Source extract
- Church: Scottish Episcopal Church
- Diocese: St Andrews, Dunkeld and Dunblane
- In office: 1955–1969
- Predecessor: Brian Burrowes
- Successor: Michael Hare Duke
- Other post: Executive Officer of the Anglican Communion/Secretary General, Anglican Consultative Council (1969–1982)

Orders
- Ordination: 1943 (deacon) 1944 (priest)
- Consecration: 1955

Personal details
- Born: 14 July 1920 Goodmayes, London, England
- Died: 26 April 2001 (aged 80)
- Denomination: Anglican
- Alma mater: Durham University

= John Howe (bishop) =

Scottish Anglican bishop

 John William Alexander Howe (14 July 1920 – 26 April 2001) was an Anglican bishop, who served as the eighth Bishop of St Andrews, Dunkeld and Dunblane, and became the Secretary-General of the Anglican Consultative Council.

==Education==
Born in Goodmayes on 14 July 1920 he was educated at Westcliff High School for Boys and Durham University, where he was President of the Durham Union from the Michaelmas term 1942 to the Easter term 1943.

Given data

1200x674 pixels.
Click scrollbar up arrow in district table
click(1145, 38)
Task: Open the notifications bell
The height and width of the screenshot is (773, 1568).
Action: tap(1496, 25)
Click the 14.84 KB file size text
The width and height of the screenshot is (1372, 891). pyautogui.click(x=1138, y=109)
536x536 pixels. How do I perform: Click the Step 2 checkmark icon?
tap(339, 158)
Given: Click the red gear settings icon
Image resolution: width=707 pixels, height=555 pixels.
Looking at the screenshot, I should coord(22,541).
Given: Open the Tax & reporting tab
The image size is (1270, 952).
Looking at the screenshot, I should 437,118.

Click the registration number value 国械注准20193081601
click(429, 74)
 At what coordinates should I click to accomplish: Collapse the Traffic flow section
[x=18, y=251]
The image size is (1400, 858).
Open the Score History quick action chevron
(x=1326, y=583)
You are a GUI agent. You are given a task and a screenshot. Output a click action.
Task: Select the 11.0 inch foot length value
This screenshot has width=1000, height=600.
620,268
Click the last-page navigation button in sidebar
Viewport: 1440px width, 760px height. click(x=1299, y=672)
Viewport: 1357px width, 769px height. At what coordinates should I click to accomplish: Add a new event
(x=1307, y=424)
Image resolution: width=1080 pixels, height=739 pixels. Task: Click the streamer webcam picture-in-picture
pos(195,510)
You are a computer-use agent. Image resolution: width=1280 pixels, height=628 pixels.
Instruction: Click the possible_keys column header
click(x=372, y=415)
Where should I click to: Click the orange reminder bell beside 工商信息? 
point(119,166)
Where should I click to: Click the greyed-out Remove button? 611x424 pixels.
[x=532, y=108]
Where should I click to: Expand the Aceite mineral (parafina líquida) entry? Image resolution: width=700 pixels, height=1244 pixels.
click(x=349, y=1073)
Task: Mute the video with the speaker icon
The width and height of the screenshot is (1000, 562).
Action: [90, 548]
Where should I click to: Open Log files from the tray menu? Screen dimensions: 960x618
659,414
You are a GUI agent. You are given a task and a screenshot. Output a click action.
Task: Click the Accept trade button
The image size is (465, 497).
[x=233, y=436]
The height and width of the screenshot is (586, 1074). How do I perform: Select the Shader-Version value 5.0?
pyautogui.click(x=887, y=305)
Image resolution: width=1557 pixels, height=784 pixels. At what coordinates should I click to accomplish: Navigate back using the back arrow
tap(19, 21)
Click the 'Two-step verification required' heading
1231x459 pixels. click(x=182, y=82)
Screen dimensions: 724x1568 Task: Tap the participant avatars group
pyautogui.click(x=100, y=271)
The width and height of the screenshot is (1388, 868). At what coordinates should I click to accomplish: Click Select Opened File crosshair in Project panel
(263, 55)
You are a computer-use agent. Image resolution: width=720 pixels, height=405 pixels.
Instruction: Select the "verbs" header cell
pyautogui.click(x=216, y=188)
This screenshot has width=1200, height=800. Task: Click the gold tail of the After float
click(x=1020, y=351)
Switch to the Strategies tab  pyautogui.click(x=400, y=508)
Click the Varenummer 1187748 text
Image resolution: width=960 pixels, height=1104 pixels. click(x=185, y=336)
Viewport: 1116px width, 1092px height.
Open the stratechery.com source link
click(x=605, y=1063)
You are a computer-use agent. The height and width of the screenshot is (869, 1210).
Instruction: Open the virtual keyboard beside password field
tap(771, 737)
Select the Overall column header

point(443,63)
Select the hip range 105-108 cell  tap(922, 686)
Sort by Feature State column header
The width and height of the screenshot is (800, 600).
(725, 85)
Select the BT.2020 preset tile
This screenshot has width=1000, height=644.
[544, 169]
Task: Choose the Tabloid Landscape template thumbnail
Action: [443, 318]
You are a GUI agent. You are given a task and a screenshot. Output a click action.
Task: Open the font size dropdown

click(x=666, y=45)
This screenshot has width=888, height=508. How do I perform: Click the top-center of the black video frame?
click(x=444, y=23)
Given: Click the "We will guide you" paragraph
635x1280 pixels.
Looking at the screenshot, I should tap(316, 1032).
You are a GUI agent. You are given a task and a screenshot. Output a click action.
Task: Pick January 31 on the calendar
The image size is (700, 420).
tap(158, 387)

List of tasks
1 > Please write out the John Howe biography in full, word for word.
2 > From the rows, pull out the part that opens with the line containing "Viewport: 1357px width, 769px" and closes with the line containing "[x=532, y=108]", copying those lines and nothing else.

Task-by-task answers
1 >
- Church: Scottish Episcopal Church
- Diocese: St Andrews, Dunkeld and Dunblane
- In office: 1955–1969
- Predecessor: Brian Burrowes
- Successor: Michael Hare Duke
- Other post: Executive Officer of the Anglican Communion/Secretary General, Anglican Consultative Council (1969–1982)

Orders
- Ordination: 1943 (deacon) 1944 (priest)
- Consecration: 1955

Personal details
- Born: 14 July 1920 Goodmayes, London, England
- Died: 26 April 2001 (aged 80)
- Denomination: Anglican
- Alma mater: Durham University

= John Howe (bishop) =

Scottish Anglican bishop

 John William Alexander Howe (14 July 1920 – 26 April 2001) was an Anglican bishop, who served as the eighth Bishop of St Andrews, Dunkeld and Dunblane, and became the Secretary-General of the Anglican Consultative Council.

==Education==
Born in Goodmayes on 14 July 1920 he was educated at Westcliff High School for Boys and Durham University, where he was President of the Durham Union from the Michaelmas term 1942 to the Easter term 1943.

2 >
Viewport: 1357px width, 769px height. At what coordinates should I click to accomplish: Add a new event
(x=1307, y=424)
Image resolution: width=1080 pixels, height=739 pixels. Task: Click the streamer webcam picture-in-picture
pos(195,510)
You are a computer-use agent. Image resolution: width=1280 pixels, height=628 pixels.
Instruction: Click the possible_keys column header
click(x=372, y=415)
Where should I click to: Click the orange reminder bell beside 工商信息? 
point(119,166)
Where should I click to: Click the greyed-out Remove button? 611x424 pixels.
[x=532, y=108]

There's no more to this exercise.